Pour ma part, j’avais un surcroit de travail car pour la procession nous allions arborer les bannières et la grande croix et je devais, en tant que sacristain, m’assurer qu’elles étaient en parfait état. Or, ce n’était pas tout à fait le cas pour l’une des bannières que j’avais trouvée l’année dernière en piteux état et, à ma grande honte, j’avais négligé de la faire réparer aussitôt après la Pentecôte ; je l’avais rangée telle quelle, puis ensuite avec les évènements que nous avions connus dès le mois d’août, je l’avais complètement oubliée. J’avais donc fort à faire pour la remettre en état ; mais lorsque le 5 juin arriva, elle était comme neuve.
Il faisait un temps maussade ce jour-là, le ciel étant fort gris et lorsque nous sortîmes de l’église après la messe, je vis que de lourds nuages s’amassaient et je craignis que la pluie ne se mît à tomber durant la procession. Les températures étaient fraîches et chacun, en frissonnant, prit sa place dans le cortège selon un ordre bien établi : juste après le Recteur et les prêtres dont je faisais partie, venait Guillaume de Rosnyvyen et sa famille qui avaient droit de préséance, puis les moines de la Franceule, les Filles de la Charité, les autres seigneurs, les notables et enfin les gens du commun. Chacun avait revêtu ses plus beaux atours et les Seigneurs des diverses châtellenies rivalisaient de couleurs et de tissus chatoyants, sans toutefois parvenir à la hauteur du Marquis de Piré.
Lorsque tout le monde eut prit place, la procession s’ébranla lentement, la voix puissante du Recteur rythmant notre avancée par les chants. Cependant, autant la tête du défilé était pieusement concentrée sous la haute autorité du Père Hubert, autant la queue du cortège était plus dissipée, chacun prenant des nouvelles de son voisin et ne prêtant plus aucune attention à ce qui se passait en amont. Assez rapidement, le cortège n’en fut plus un car de petits groupes, totalement distraient et accaparés par leur discussion, ralentissaient le pas, bloquant ceux de derrière. Le temps de les contourner, il se créait un espace plus ou moins considérable que l’on cherchait à combler ou pas, selon la volonté des uns et des autres.
Alors que nous arrivions à la chapelle, certains n’avaient parcouru que la moitié du chemin et en restèrent là. Le Recteur, les autres prêtres dont moi-même, les moines, les religieuses et les Rosnivyen pénétrèrent dans le petit édifice. Les enfants de chœur y déposèrent les offrandes de fleurs et nous nous recueillîmes quelques instants, priant la Vierge Marie.
Lorsque le Père Hubert, par quelques mots, eut clos le recueillement, chacun repartit dans la direction qu’il souhaitait. Désormais, c’était place à la fête.

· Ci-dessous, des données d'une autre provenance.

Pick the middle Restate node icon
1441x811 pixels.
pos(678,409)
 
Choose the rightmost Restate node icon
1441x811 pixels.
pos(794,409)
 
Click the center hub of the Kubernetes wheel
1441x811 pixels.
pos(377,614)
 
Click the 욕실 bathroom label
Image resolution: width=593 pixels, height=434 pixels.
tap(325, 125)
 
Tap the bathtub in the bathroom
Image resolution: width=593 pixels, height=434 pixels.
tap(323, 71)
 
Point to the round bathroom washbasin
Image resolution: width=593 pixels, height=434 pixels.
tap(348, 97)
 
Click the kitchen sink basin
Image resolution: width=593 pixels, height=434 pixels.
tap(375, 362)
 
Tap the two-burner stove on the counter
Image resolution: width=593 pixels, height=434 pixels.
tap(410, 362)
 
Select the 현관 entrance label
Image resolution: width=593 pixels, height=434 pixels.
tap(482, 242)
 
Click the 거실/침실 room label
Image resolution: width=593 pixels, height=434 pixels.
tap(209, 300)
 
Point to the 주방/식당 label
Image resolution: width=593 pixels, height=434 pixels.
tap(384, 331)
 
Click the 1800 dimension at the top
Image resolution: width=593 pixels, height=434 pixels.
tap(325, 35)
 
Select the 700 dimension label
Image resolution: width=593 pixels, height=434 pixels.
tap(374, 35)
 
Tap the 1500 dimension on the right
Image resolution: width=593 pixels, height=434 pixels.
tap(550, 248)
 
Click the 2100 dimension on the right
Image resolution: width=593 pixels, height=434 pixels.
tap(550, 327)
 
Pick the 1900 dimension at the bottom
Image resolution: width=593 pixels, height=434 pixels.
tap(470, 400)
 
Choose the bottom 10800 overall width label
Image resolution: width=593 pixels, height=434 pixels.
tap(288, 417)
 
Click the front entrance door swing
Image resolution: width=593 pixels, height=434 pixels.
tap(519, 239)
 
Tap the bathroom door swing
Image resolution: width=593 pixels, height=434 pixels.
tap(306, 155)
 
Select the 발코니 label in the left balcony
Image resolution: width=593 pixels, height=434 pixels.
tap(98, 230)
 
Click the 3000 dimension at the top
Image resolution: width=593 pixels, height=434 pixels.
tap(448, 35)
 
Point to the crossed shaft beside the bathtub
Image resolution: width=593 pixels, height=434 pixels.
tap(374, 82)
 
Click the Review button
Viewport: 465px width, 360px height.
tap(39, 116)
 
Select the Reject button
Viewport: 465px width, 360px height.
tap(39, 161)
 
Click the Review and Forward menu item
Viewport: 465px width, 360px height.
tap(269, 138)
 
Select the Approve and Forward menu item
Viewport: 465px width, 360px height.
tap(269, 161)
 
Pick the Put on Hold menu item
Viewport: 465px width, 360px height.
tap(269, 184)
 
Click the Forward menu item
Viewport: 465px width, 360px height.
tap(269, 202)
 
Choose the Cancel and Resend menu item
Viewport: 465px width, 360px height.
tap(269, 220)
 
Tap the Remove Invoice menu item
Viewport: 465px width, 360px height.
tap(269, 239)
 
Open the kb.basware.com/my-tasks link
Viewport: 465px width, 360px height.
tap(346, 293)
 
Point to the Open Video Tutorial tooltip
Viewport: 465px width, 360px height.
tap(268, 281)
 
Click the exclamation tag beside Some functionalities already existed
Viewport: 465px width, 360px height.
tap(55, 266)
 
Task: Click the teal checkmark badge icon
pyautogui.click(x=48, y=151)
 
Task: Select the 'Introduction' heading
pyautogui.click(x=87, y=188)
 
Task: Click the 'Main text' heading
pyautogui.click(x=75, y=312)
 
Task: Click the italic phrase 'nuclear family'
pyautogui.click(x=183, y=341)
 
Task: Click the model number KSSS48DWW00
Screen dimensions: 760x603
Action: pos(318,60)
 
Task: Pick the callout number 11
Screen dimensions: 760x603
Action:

De nombreuses réjouissances étaient prévues tout l’après-midi. Après les vêpres notamment, les nouveaux mariés viendraient, comme chaque année à la même date, se présenter au châtelain. Il était de coutume que celui-ci envoyât un ballotin à chaque époux et ceux-ci devaient parvenir à le lui renvoyer à trois reprises à l’aide d’un bâton. Quant aux épouses, chacune devait chanter une chanson et ensuite, toutes ensembles, elles devaient effectuer une ronde en dansant. C’était là une survivance de coutumes locales anciennes qui se pratiquaient aussi dans la proche seigneurie de Monbouan. Dans les paroisses où j’avais officié jusqu’à présent, j’avais pu constater que les pratiques étaient différentes dans chacune d’elles.
Tandis que la foule joyeuse des Fidèles se dispersait, je remis de l’ordre dans la chapelle. J’avais demandé aux enfants de chœur de remmener les bannières, les croix et l’encensoir dans la sacristie pendant ce temps-là. Quand le petit édifice eut retrouvé son air intemporel suite à mes bons soins, et après un dernier regard de satisfaction quant à mon travail, je sortis et fermai la porte en ogive. Elle n’était pas très haute et le Recteur qui était si grand passait tout juste sans avoir besoin de baisser la tête. Le bois, déjà ancien, commençait à se vermouler par endroits. Malheureusement des réparations n’étaient pas à l’ordre du jour. L’édification de la nouvelle église, qui était assez récente comme me l’avait appris le Père Hubert à mon arrivée, avait vidé les caisses de la Fabrique pour un bon moment.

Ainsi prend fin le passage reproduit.